Instructions for the task
Report the number of lines in the entries below that include the word "Garage", and nothing else.

Dataset records:
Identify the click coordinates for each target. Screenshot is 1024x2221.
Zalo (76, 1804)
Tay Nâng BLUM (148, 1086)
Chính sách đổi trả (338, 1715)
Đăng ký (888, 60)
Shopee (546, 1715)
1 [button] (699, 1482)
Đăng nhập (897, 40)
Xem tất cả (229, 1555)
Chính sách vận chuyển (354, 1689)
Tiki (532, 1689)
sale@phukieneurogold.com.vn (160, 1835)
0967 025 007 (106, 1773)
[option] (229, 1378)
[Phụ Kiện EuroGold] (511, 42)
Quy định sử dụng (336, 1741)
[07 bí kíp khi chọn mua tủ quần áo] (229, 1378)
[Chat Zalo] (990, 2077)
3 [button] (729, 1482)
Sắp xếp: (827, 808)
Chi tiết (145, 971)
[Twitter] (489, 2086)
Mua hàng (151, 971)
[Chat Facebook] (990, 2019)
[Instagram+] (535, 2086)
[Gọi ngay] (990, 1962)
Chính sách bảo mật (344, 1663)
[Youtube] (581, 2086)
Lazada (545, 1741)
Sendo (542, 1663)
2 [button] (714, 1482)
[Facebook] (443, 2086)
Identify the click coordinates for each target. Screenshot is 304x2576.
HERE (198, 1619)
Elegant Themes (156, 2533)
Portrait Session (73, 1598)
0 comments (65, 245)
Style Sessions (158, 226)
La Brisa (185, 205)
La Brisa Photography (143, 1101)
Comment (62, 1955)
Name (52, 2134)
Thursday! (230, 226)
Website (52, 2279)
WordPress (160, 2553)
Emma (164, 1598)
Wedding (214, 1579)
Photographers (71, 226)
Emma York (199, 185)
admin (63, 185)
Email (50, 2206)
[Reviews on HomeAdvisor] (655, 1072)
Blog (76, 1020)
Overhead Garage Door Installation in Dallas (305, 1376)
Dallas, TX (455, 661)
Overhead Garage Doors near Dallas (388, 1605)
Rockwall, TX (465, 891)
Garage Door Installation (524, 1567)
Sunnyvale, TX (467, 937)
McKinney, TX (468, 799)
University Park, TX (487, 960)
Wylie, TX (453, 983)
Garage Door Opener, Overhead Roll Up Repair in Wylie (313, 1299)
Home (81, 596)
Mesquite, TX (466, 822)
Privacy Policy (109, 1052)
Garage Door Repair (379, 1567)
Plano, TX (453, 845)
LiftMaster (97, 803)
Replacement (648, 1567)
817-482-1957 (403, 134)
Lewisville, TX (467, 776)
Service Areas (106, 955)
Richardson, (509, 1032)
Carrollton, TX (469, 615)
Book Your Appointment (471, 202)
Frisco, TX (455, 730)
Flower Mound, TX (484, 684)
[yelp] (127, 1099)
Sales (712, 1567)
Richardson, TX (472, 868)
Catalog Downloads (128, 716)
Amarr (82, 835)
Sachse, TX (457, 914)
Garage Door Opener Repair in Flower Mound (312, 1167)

Answer for this exercise
6